> _Task details_:
In the records below, begin at the line containing "You are a computer-use agent." and end at the line containing "Instruction: Delete the"; quote every line in that span exactly, including both boundary lines, and no others.

> _Entries provided_:
Segment Open

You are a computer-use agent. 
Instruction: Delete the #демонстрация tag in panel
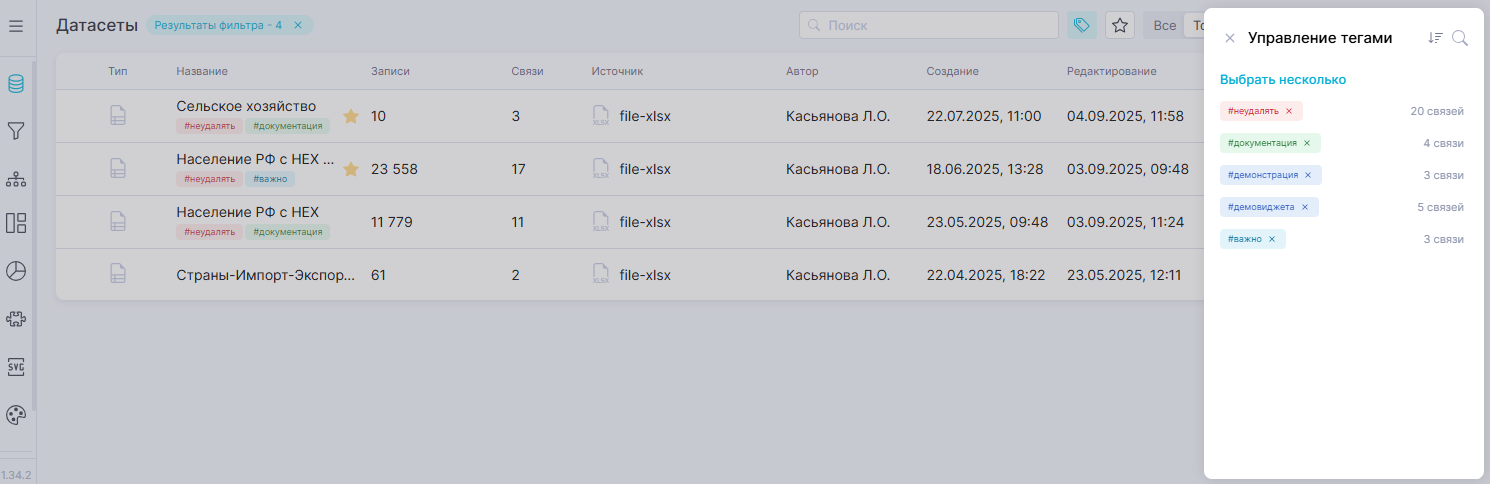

Segment Closed
Segment Open

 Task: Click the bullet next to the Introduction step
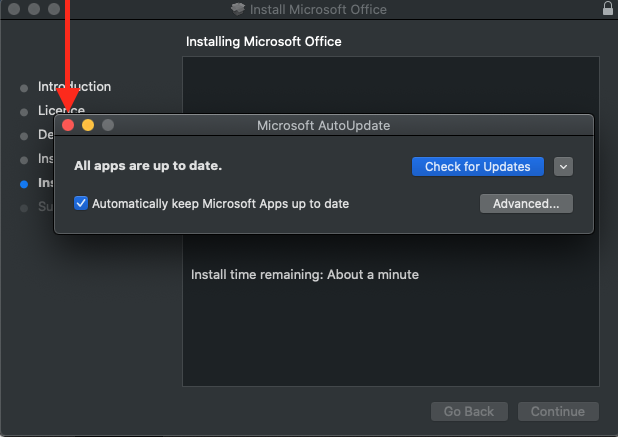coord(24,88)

Segment Closed
Segment Open

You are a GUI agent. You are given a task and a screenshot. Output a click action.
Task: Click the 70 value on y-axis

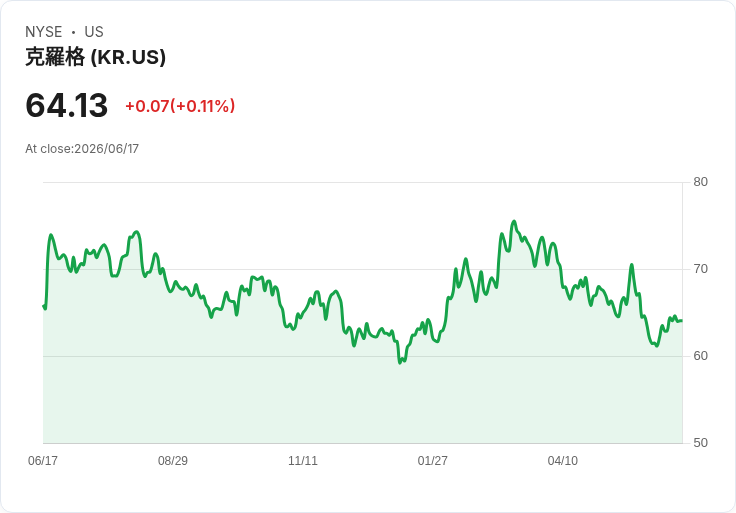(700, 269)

Segment Closed

> _Exercise solution_:
You are a computer-use agent. 
Instruction: Delete the #демонстрация tag in panel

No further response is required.